**TASK TO COMPLETE:** Can you swap "dropdown" for "menu" in the records from the line containing "You are a computer-use" through their end, and give those lines again otherwise unchanged, without the pictures?

Item coordinate data:
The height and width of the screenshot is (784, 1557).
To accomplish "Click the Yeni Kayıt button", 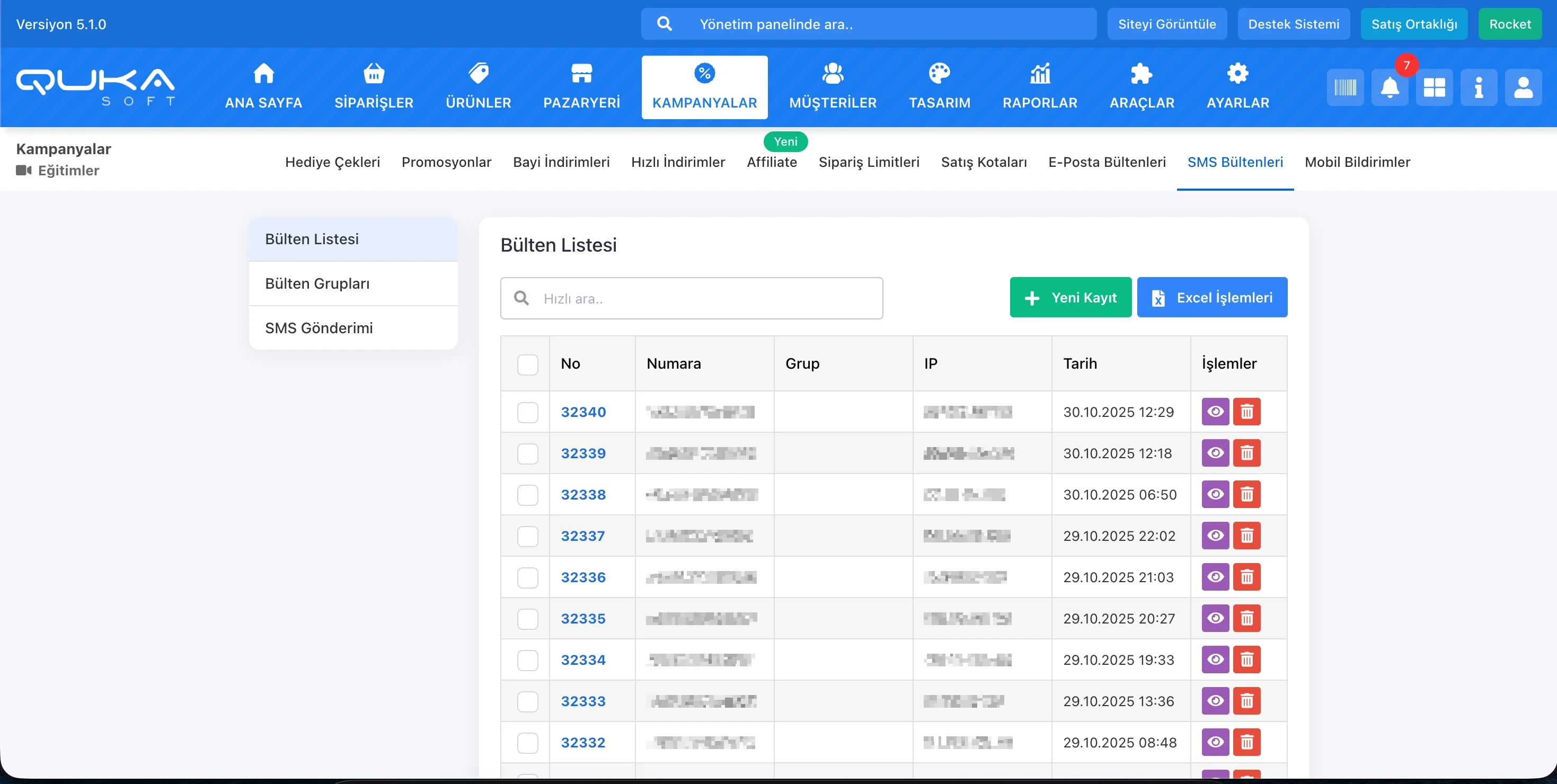I will (1070, 297).
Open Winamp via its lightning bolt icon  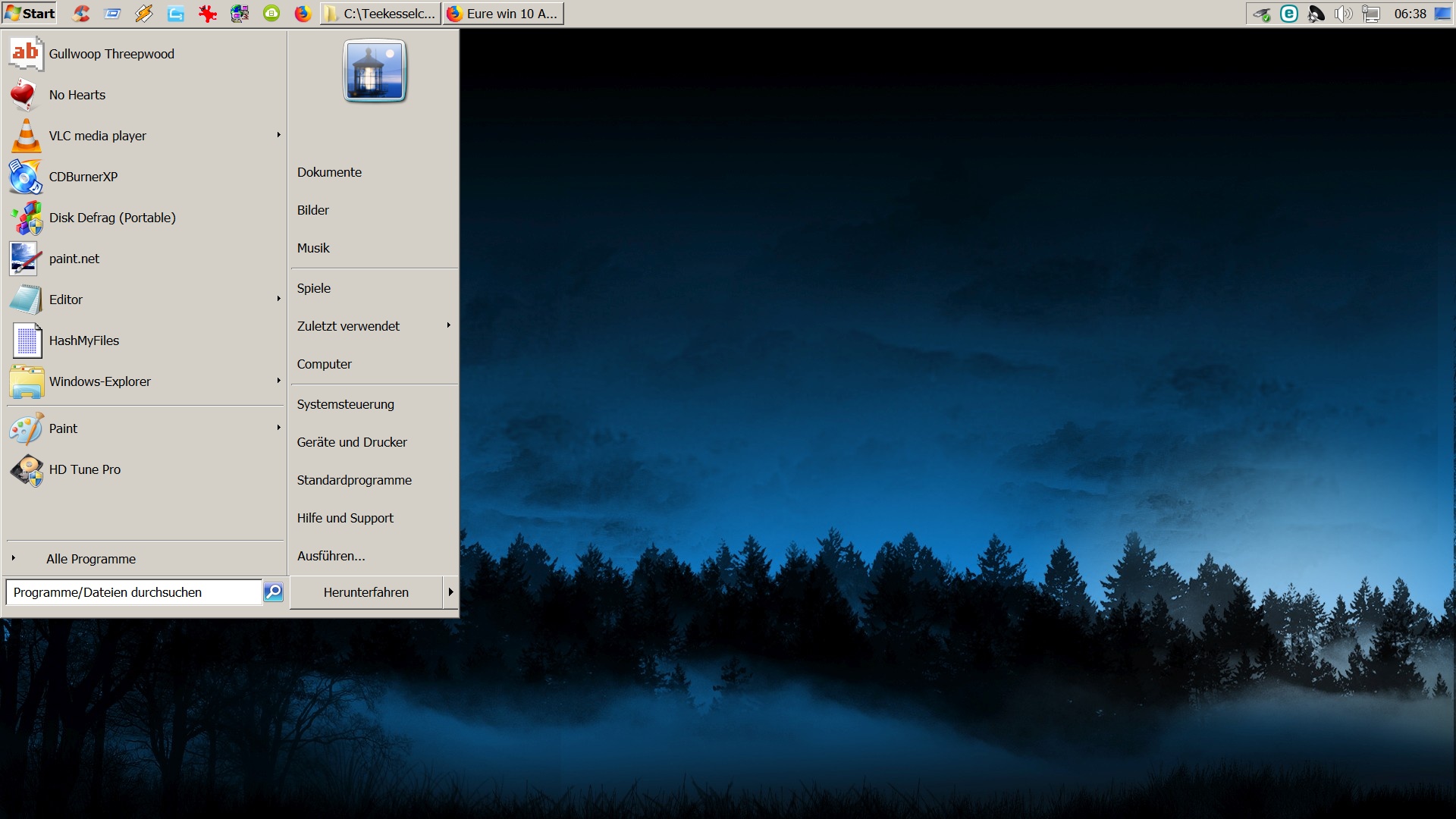click(144, 14)
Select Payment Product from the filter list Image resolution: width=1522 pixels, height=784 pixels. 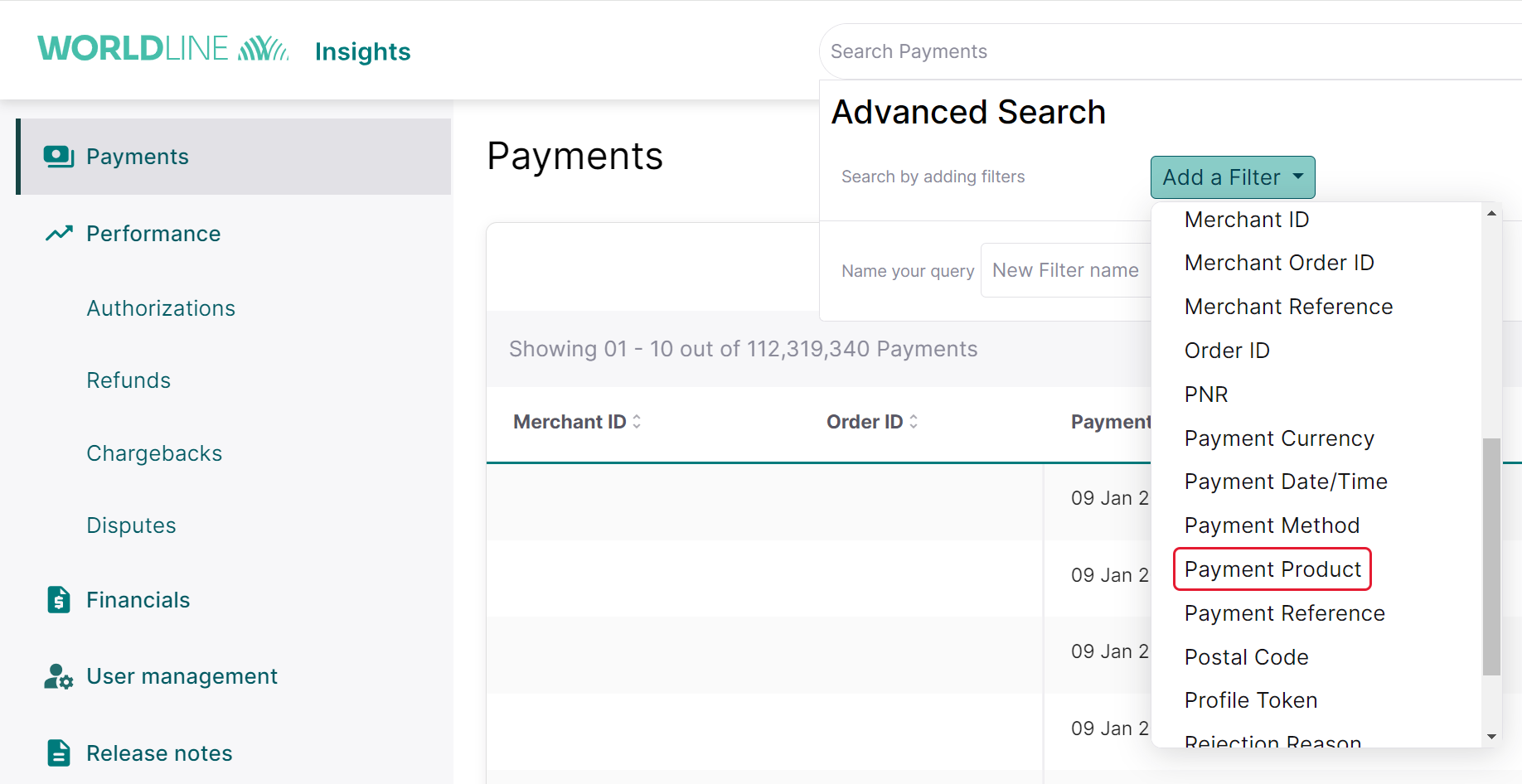coord(1272,569)
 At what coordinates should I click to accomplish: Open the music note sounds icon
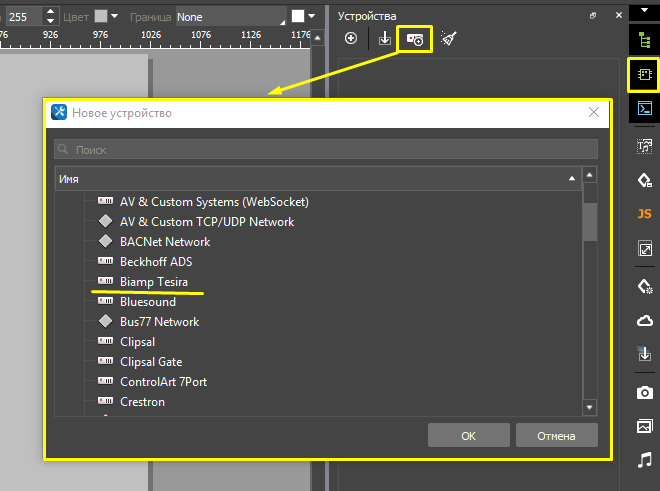pos(645,459)
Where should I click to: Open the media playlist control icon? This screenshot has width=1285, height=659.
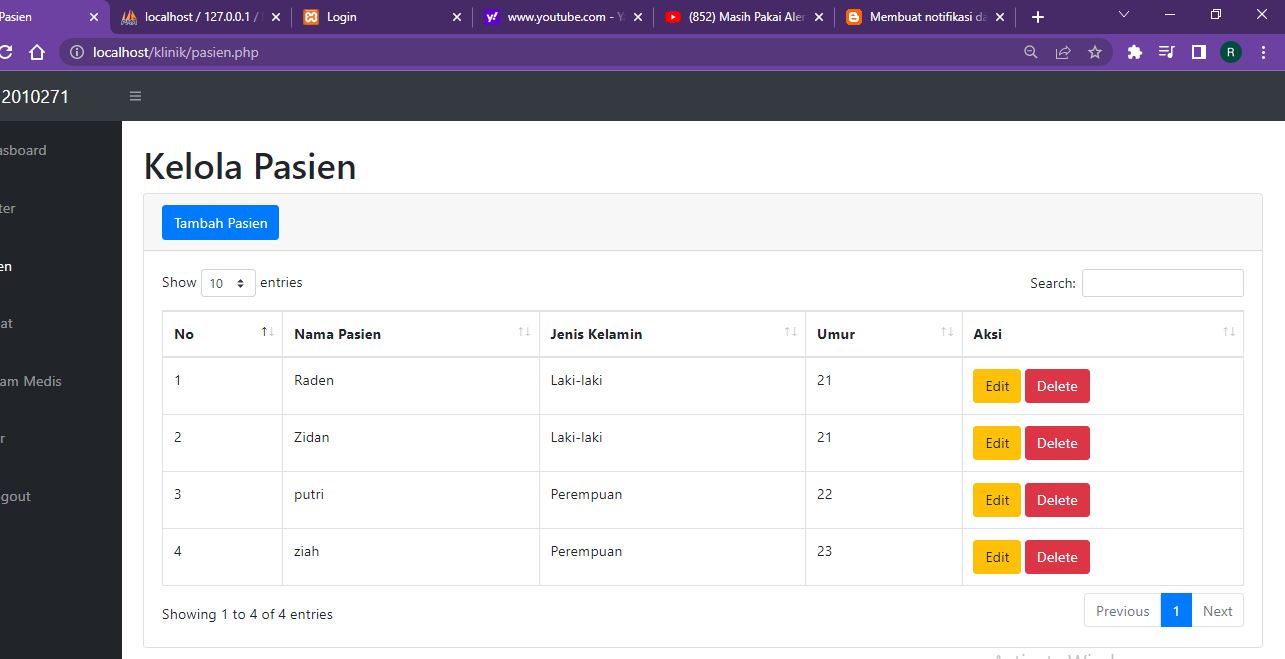(x=1166, y=52)
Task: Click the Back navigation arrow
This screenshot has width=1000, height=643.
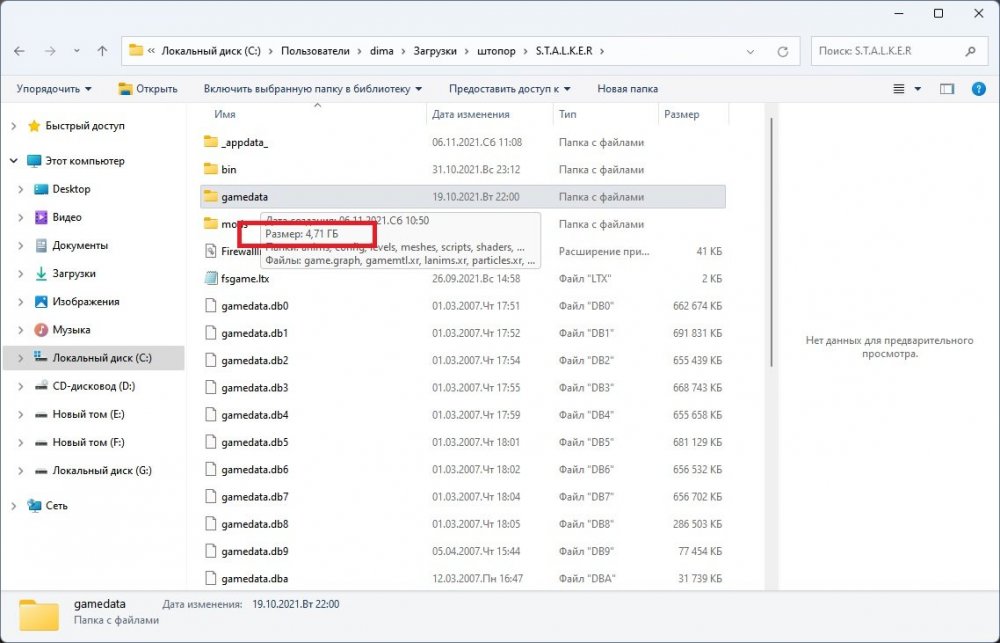Action: (x=21, y=50)
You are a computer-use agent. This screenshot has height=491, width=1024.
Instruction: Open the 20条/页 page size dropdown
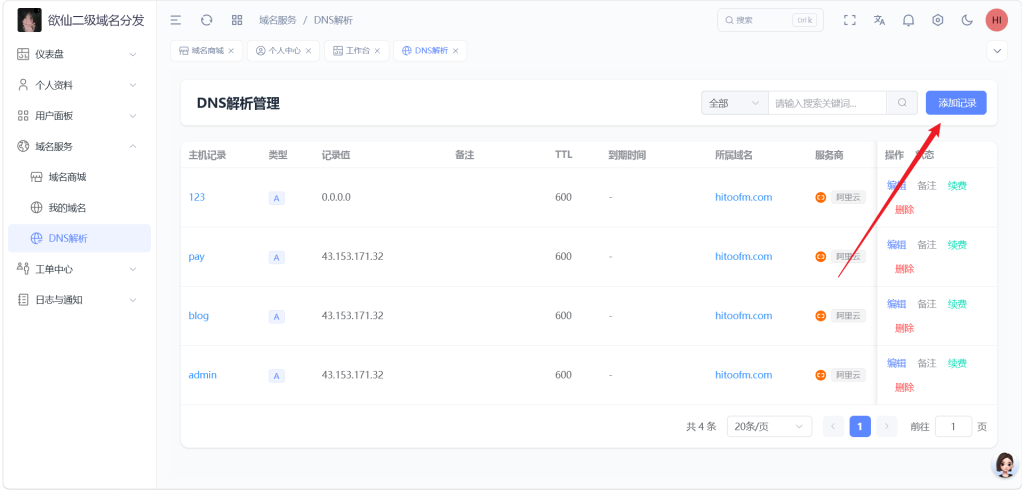(x=769, y=426)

**SOLUTION:**
You are a computer-use agent. This screenshot has height=491, width=1024.
Instruction: Open the 20条/页 page size menu
(x=769, y=426)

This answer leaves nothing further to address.